- _Stated exercise_:
Copy the data below word for word, from its first line through the line containing "click(x=538, y=376)", with both ends included. Leave the pictures out of your answer.

[Pointing data for screenshots]
** begin **

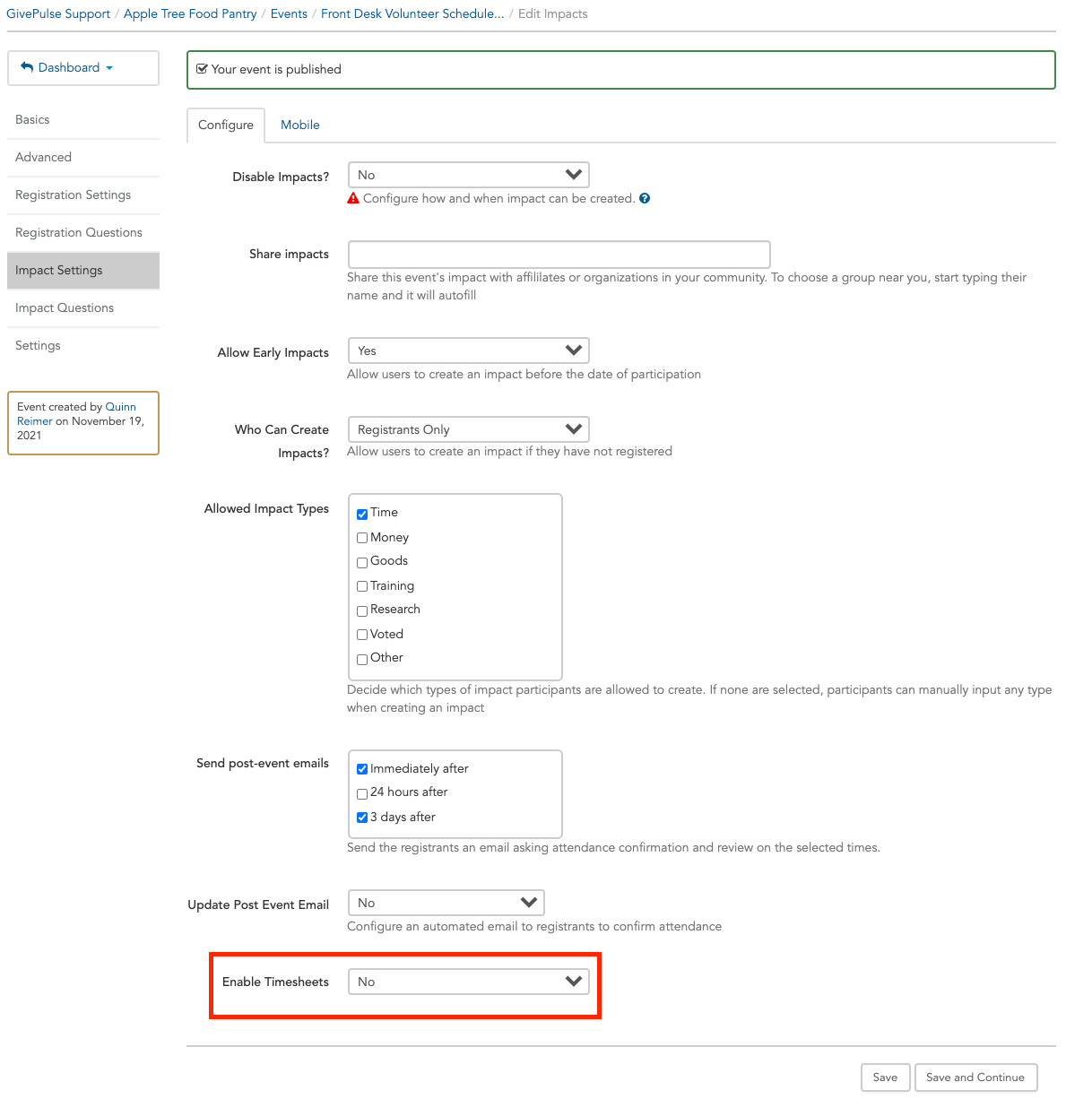The image size is (1092, 1099).
Task: Open Who Can Create Impacts dropdown
Action: click(x=469, y=429)
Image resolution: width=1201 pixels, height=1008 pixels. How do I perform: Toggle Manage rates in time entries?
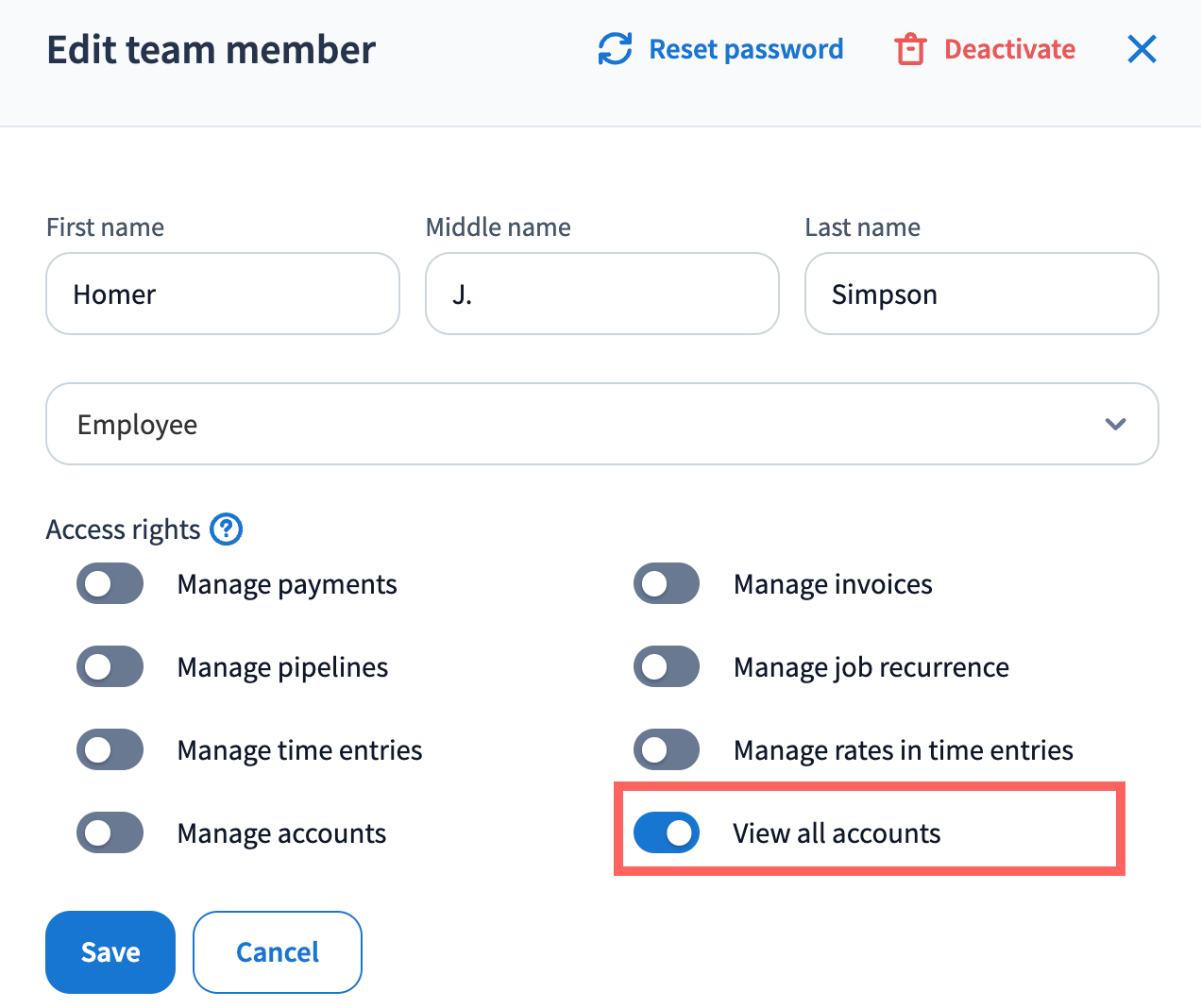(x=667, y=750)
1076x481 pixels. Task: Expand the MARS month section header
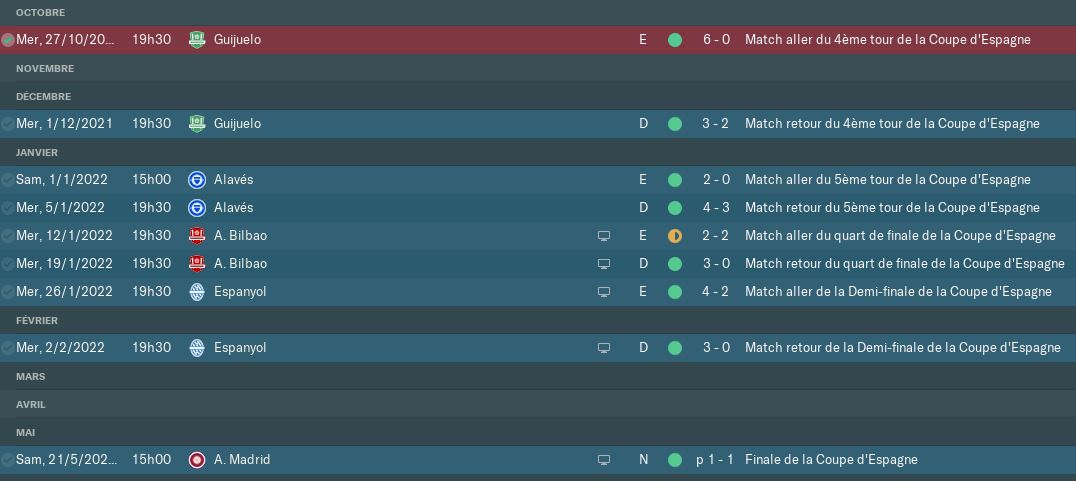click(x=538, y=376)

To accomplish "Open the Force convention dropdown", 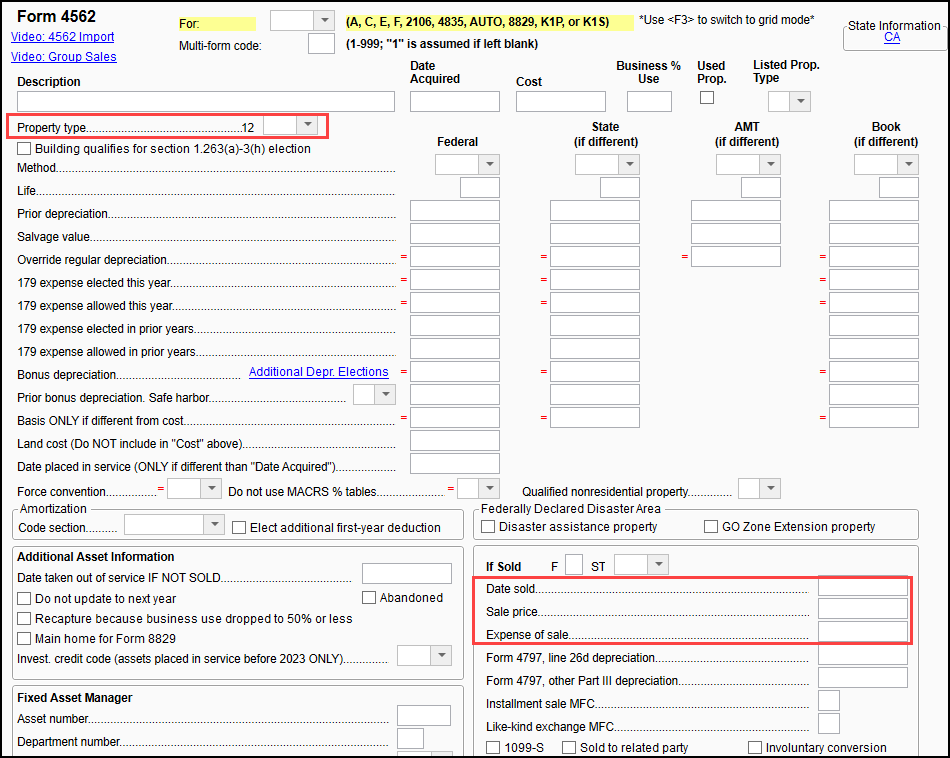I will (x=210, y=489).
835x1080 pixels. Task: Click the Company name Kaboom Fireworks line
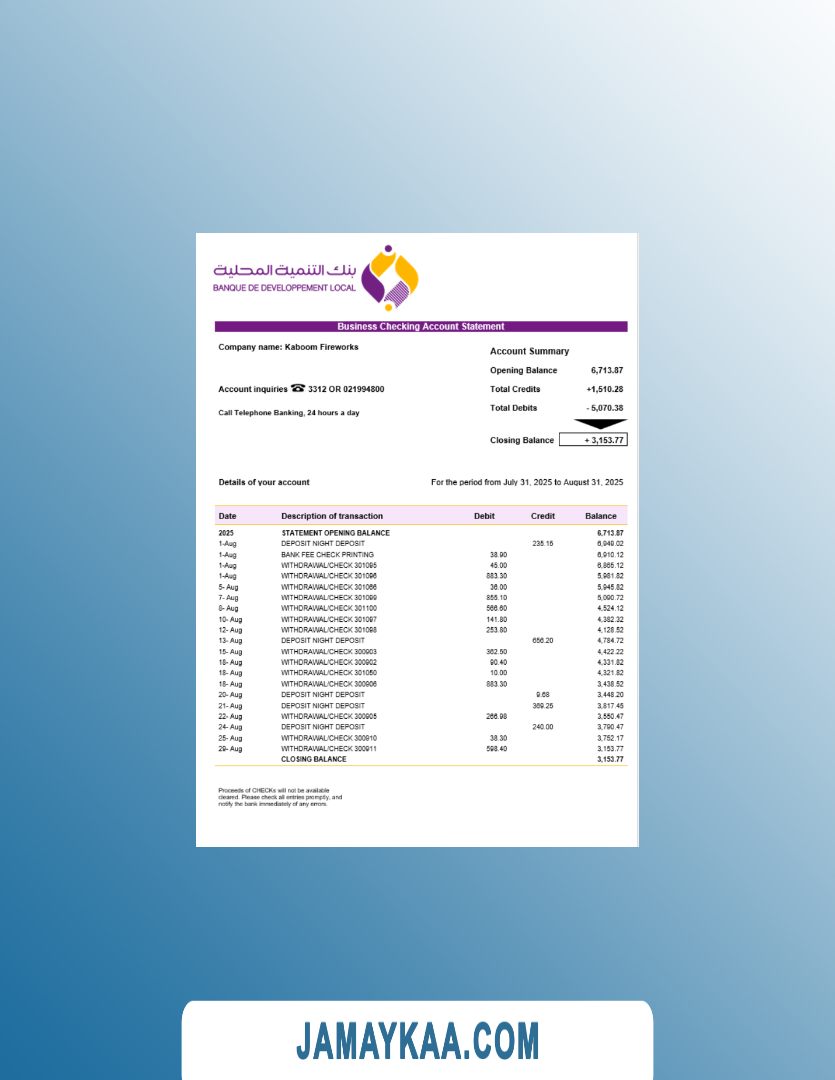tap(288, 347)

** end **

- _Answer to the task_:
The image size is (1092, 1099).
Task: Open Who Can Create Impacts dropdown
Action: click(x=469, y=429)
Image resolution: width=1201 pixels, height=1008 pixels. How do I perform: Toggle Manage rates in time entries?
(x=667, y=750)
1076x481 pixels. Task: Expand the MARS month section header
click(x=538, y=376)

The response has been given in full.